Dr Eoghan Mckenna
Senior Research Associate
Bartlett School Env, Energy & Resources
Faculty of the Built Environment
- Joined UCL
- 15th Feb 2018
Research summary
To achieve net zero and ensure a clean, secure, and affordable energy system, the buildings sector faces the unprecedented challenge of requiring the comprehensive and rapid upgrading of the entire building stock to 1) reduce energy usage and its associated green-house gas emissions, 2) electrify and decarbonise heating, and 3) replace flexibility of fossil fuel plant with the integrated operation of millions of smart distributed energy assets installed in homes such as batteries, heat pumps, and electric vehicles.
In my research I aim to help address this challenge by using smart meters to study energy usage in residential buildings.
My primary areas of research are:
- Smart meter data access: development of equipment and processes necessary to remotely access these smart meter data;
- Smart meter data studies: development and collection of smart meter data for experimental studies on residential energy usage in particular: ‘Observatory’ studies where the goal is to analyse observations from a sample of households and produce generalisable insights and estimates for a population; and ‘Laboratory’ studies where the goal is usually to estimate the effect of an intervention on a household or group of households e.g. estimate the performance of a retro-fit energy efficiency measure;
- Smart meter data analytics: development and application of methods to analyse smart meter data for net zero applications; and
- Open science: development of processes to make these data, equipment, and methods openly available for wider use by the UK research community.
My current research activities are:
Maintaining, improving, and expanding the Smart Energy Research Lab (SERL)
The Smart Energy Research Lab (SERL) provides the UK energy research community with a unique data resource consisting of high-quality, high-resolution domestic smart meter energy consumption data linked to rich contextual data for SERL’s Observatory longitudinal panel of >13,000 GB homes.
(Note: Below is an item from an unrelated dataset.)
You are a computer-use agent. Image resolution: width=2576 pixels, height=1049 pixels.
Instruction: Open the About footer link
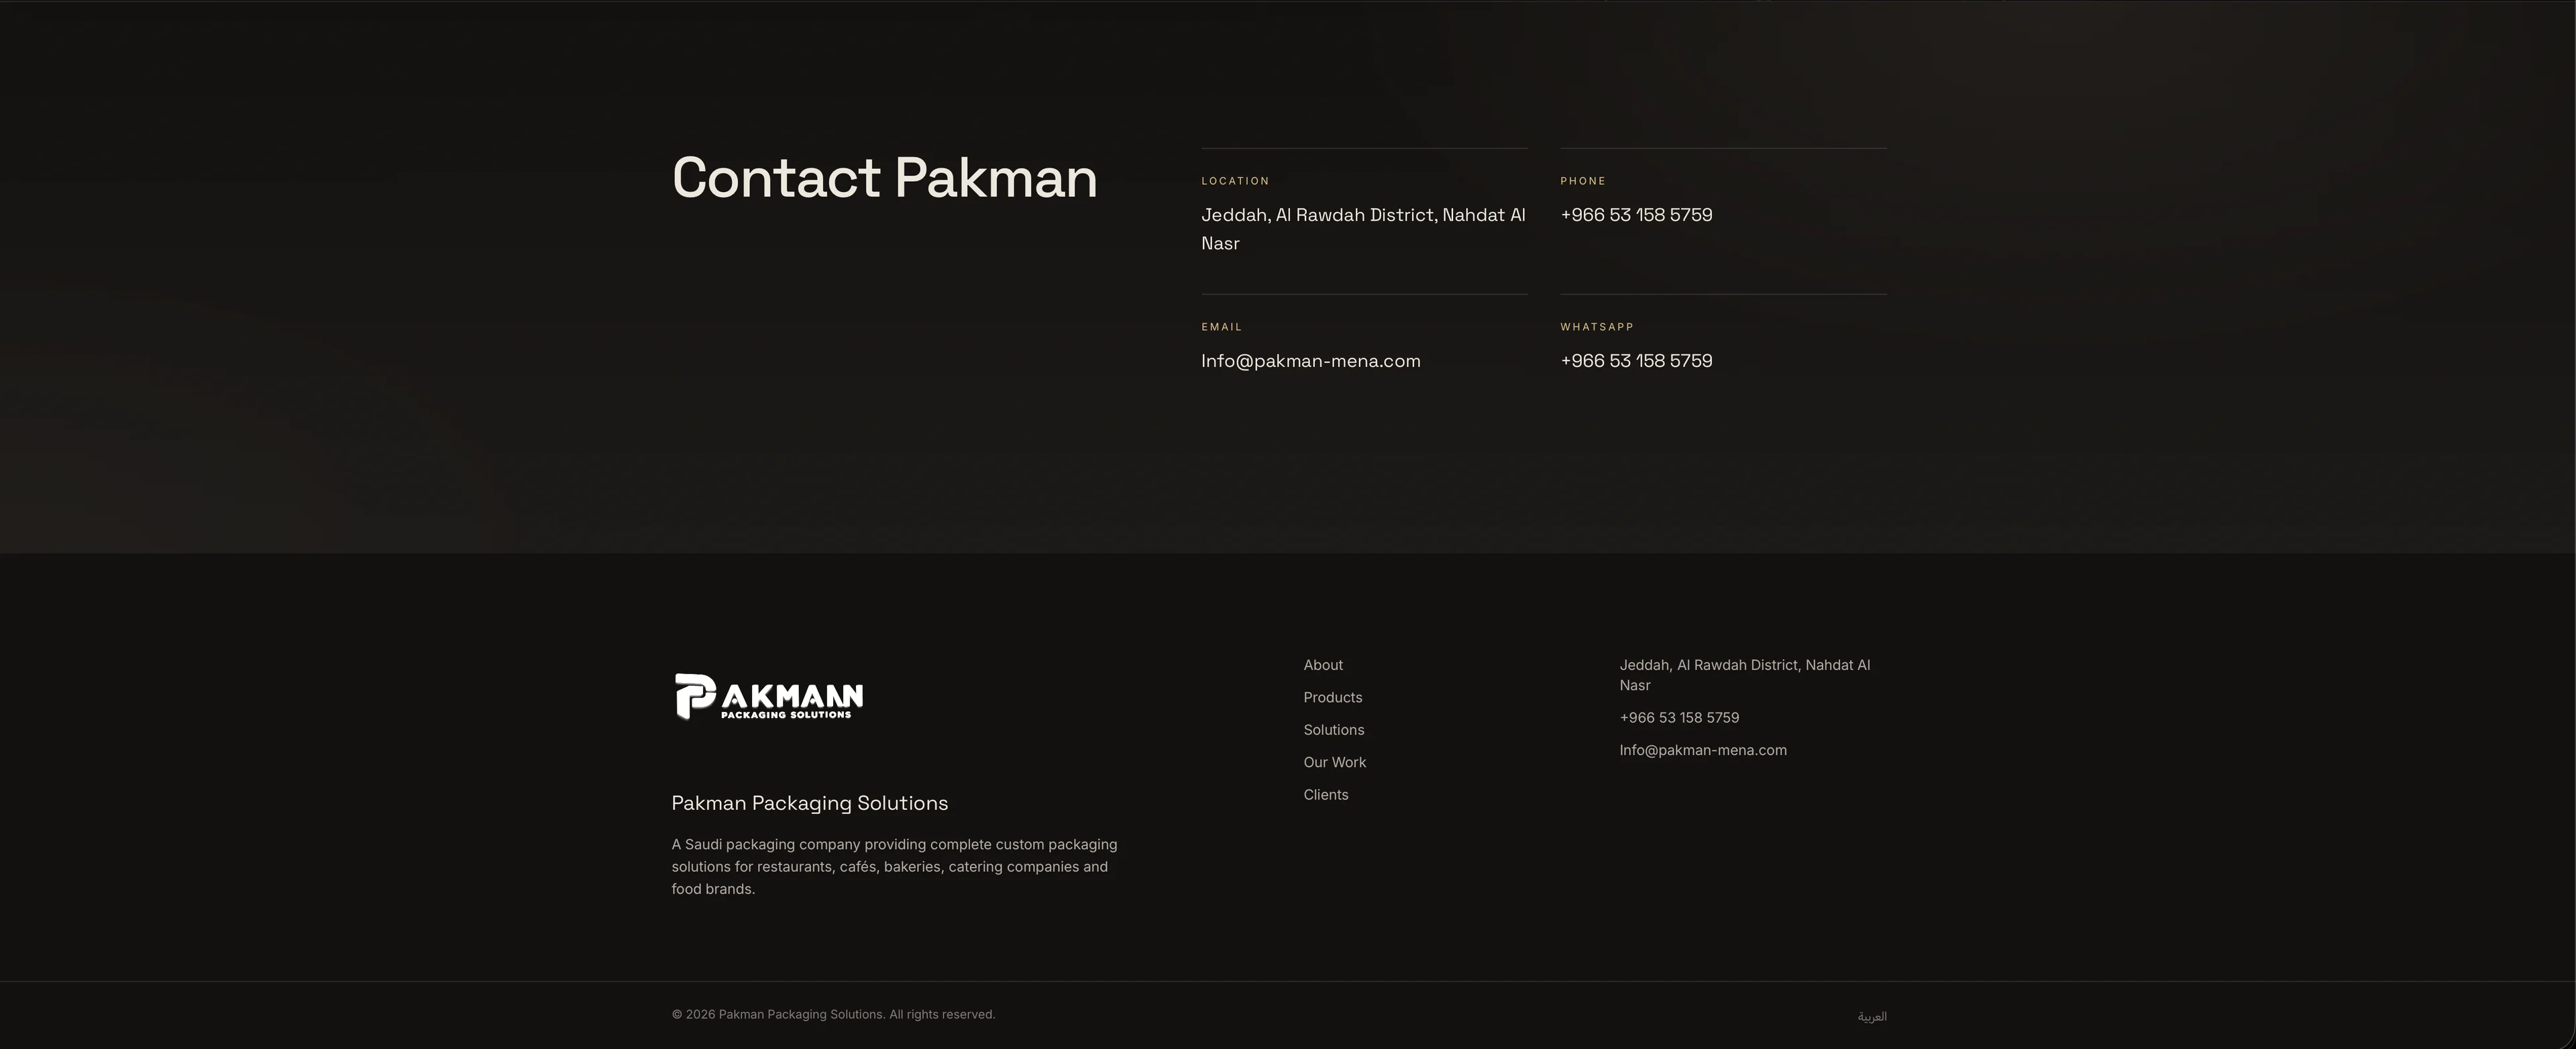click(x=1322, y=665)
This data provides a reliable evidence base for intervention, observational and longitudinal studies across a wide socio-technical spectrum of energy research.
I have worked on SERL since 2018 and led workstreams on research design, data governance (with a particular focus on compliance with the Smart Energy Code) and ethics, survey development, as well as developing foundational methods for analysing SERL data.
My focus now is to extend the value and use of SERL (continued collection and publishing of data, recruiting and adding new sub-samples and data variables to the Observatory, expanding the user base) and ultimately developing SERL into a national research facility.
Machine learning and smart meter data
Machine learning has had successes with the growth of big data in other sectors. There is an opportunity to learn from and build on what has worked elsewhere and apply it to the emergence of ‘big’ smart meter data in the buildings sector.
My research aims to develop and disseminate buildings sector-specific expertise and knowledge about the application of machine learning to smart meter datasets.
In addition to the above, I have secondary research interests and publication records in: solar photovoltaic self-consumption, ‘bottom-up’ building energy demand modelling, and integrating renewable energy into low-carbon power systems.Teaching summary
I teach on the UCL Energy Institute’s MSc inSmart Energy and Built Environment (SEBE). I developed and deliver two lectures: one on Energy Grids for the Fundamentals module, and one on Neural Networks for the Data Analytics module. I am also a Teaching Assistant and help run the Fundamentals module’s workshops, its field trip, and do second marking for its exam.
I am subsidiary supervisor to two PhD students within BSEER and supervise BSEER MSc student research dissertations.
Biography
I am a Senior Research Fellow in Data Science and End Use Energy Demand at the Energy Institute, UCL.
I hold a BSc in Physics from Imperial College London, and MSc and PhD degrees from the Centre for Renewable Energy Systems Technology at Loughborough University.
Before joining UCL, I was a Postdoctoral Researcher in Electricity Demand at the Environmental Change Institute, University of Oxford for two years and a Fellow of the Oxford Martin Programme on Integrating Renewable Energy.
Previously, I worked for three years as a Postdoctoral Research Associate in Energy Demand at the Wolfson School of Mechanical, Electrical and Manufacturing Engineering, Loughborough University, where I retained an honorary position as a Visiting Academic after my departure.